Don't think it was posted..



[www.telegraph.co.uk]

When Boris Johnson bumped into the Rolling Stones guitarist recently, it was a crowning moment for him. In the first of our exclusive extracts from his book 'Life of London’, he describes how his hero worship of Keith Richards began, and reveals what he said to the wrinkled rock god.



Some time in my late teens I found myself in a student house when someone put on Start Me Up by the Rolling Stones. I am fully aware of what sophisticated people are supposed to think about those first three siren-jangling chords. But the noise that came out of the bashed-up old tape deck seemed to vibrate in my rib cage.
Something in my endocrine system gave a squirt and pow, I could feel myself being transformed from this shy, spotty, swotty nerd who had spent the past hour trying to maintain a conversation with the poor young woman who was sitting next to me…
It was pure Jekyll and Hyde. It was Clark Kent in the phone kiosk. I won’t say that I leapt to my feet and beat my chest and took the girl by the hand.
But I can’t rule it out, because frankly I can’t remember the details, except that it involved us all dancing on some chests of drawers and smashing some chairs.
To this day I have only to hear that opening riff by Keith Richards, and that feeling comes back. That is how it is for billions of human beings. It is these hundreds of snatches of rock/pop music that remain on our mental iPods to intensify our experience and provide the soundtracks of our lives.
I would assert without fear of contradiction that rock/pop was the most important popular art form of the 20th century and continues to occupy that rank today. It has no serious challenger from the visual, plastic, poetic or literary arts, and is far more culturally pervasive than film.
It is therefore one of the greatest triumphs of British culture that rock/pop had its most beautiful and psychedelic flowering in London in the Sixties.
There were at least two flashes, two supernova explosions that were seen around the world. There were the Beatles, the most musically influential group of the past hundred years (OK, OK, they were from Liverpool, but almost all of their songs were recorded in London, and London was where they made their name). And then there were the Beatles’ fractionally more energetic rivals, the Rolling Stones – the biggest and most successful touring act in history.
Middle-aged Stones fans tend to be either votaries of Mick Jagger (like Tony Blair), or else they think Keef is the really cool one. Since quite a young age I have believed fiercely that Keef was the man.
Someone who claimed to know about it told me at a critical moment in my adolescence that Mick was the frontman, the Orphic show-off, while Keith was the better musician. He did more than his share of creating the aching, plangent, slow stuff: Angie, say, or Fool to Cry.
He was equally adept at the sublime swooshing choral stuff such as You Can’t Always Get What You Want. And he was definitely the go-to man for the volcanic intro, the double-triple crump of chords that make your eyes dilate, your lips go green and your twitching hands reach for a chair to break. Think of the opening artillery of Satisfaction, or Brown Sugar, or Jumping Jack Flash. That’s all Keith. He was a man who knew all about how to start with an earthquake and work up to a climax.

_ _ _

- [Set task 1]: According to the Rolling Stones excerpt, which song was playing in the student house when the writer felt himself transformed?
- [Set task 2]: Pick up the excerpt on Keith Richards and the Rolling Stones after its final sentence and keep writing in the same voice.

- [Recorded information]:
_ _ _

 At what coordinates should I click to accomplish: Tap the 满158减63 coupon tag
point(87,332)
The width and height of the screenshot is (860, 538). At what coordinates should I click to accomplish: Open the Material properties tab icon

_ _ _

- [Written answer 1]: Start Me Up by the Rolling Stones.

- [Written answer 2]:
It was Keith I pathetically aimed to emulate at the age of about 16 when I bought a pair of tight purple cords (a sheen of sweat appears on my brow as I write these words) and tried with fat and fumbling fingers to plink out Satisfaction on a borrowed guitar; and my abysmal failure to become a rock star only deepened my hero worship.
Keith has spent decades slurping, shooting and snorting such prodigious quantities of chemicals that he looks as though the stuff has taxidermied his tissues, like some Inca mummy; and all that while he was producing work of such quantity and originality that he changed the face of rock music as decisively as he changed his own physiognomy.
And yet he still fizzes with so much energy – well into his sixties – that Johnny Depp borrowed his camp, be-ringed and bangled style for the blockbusting Pirates of the Caribbean.
At the time of writing he is thinking of yet another tour. If he didn’t look so epically raddled, you might be tempted to say that he was an advertisement for the health-giving properties of very pure heroin and cocaine.
In the course of years of brooding on this subject, I have been all over Richards’s London. I’ve gazed over the dank mud flats towards the cottages and houseboats of Eel Pie Island and imagined one of those magical Sixties evenings when the air was full of the yowling of Keith’s guitar and the scent of dope and patchouli. I have nosed around the chewing-gummed alley off Ealing Broadway where Alexis Korner had his famous club and where 50 years ago – July 12 1962 – Mick and Keith first played with Brian Jones, and the Rolling Stones effectively came into being.
Many times I have cycled up and down Edith Grove in Chelsea, and looked out for number 102, and the kitchen window of the flat that Keith shared in the early days with Brian Jones, a place of such indescribable squalor that in the end they gave up on the kitchen and sealed the door with gaffer tape.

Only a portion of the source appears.